In terms of performance, we expect to gain from (a) not computing unnecessary 
metrics or values (saving mainly in memory usage for the intermediate arrays 
created, potentially some computation saving); and (b) using UDAF.

Do we expect a large gain from using UDAF? I'm not totally up to date on the 
current state of UDAF integration into working with Tungsten data, but my last 
impression was that (a) UDAFs didn't really offer this unless they're internal 
(like HyperLogLog) and (b) array storage & SerDe in Tungsten was still a bit 
patchy.
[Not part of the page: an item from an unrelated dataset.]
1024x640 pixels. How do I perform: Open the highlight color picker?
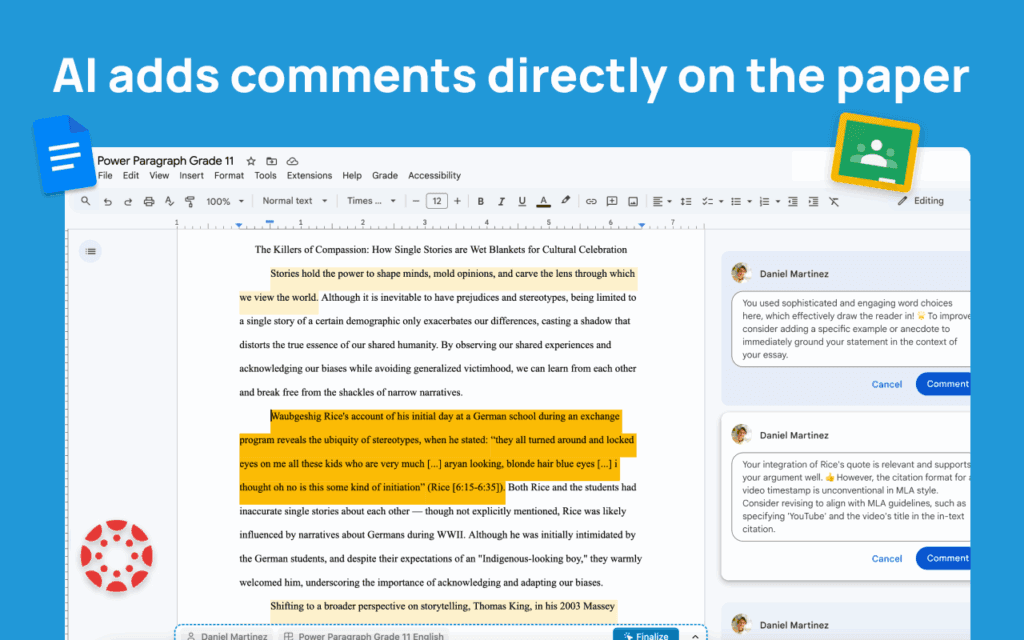(x=565, y=201)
Has this changed?

Of course in terms of API it is beneficial and we should do it anyway under the 
assumption that performance is at least the same as the current implementation. 
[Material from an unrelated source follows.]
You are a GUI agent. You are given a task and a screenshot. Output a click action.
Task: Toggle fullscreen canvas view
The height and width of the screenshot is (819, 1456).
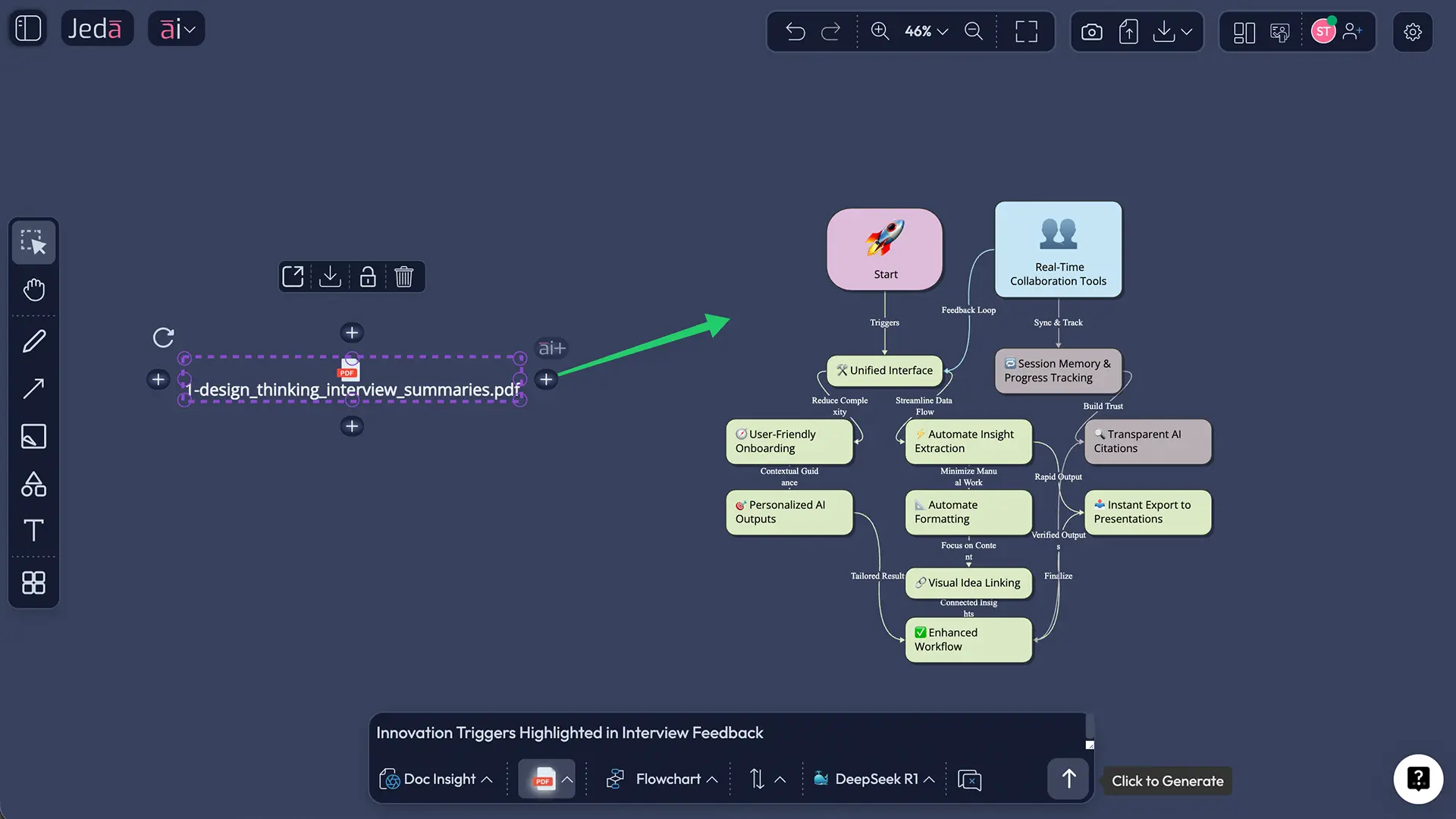(1026, 31)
I just want to understand the expected performance gains since the implicit 
assumption is always "DataFrame operations will be so much faster" but in 
practice this is not always the case for more complex data types & situations, 
and things that switch into RDDs anyway under the hood such as in the linear 
models cases...  

> Feature parity for descriptive statistics in MLlib
> --------------------------------------------------
>
>                 Key: SPARK-19634
>                 URL: https://issues.apache.org/jira/browse/SPARK-19634
>             Project: Spark
>          Issue Type: Sub-task
>          Components: ML
>    Affects Versions: 2.1.0
>            Reporter: Timothy Hunter
>
> This ticket tracks porting the functionality of 
> spark.mllib.MultivariateOnlineSummarizer over to spark.ml.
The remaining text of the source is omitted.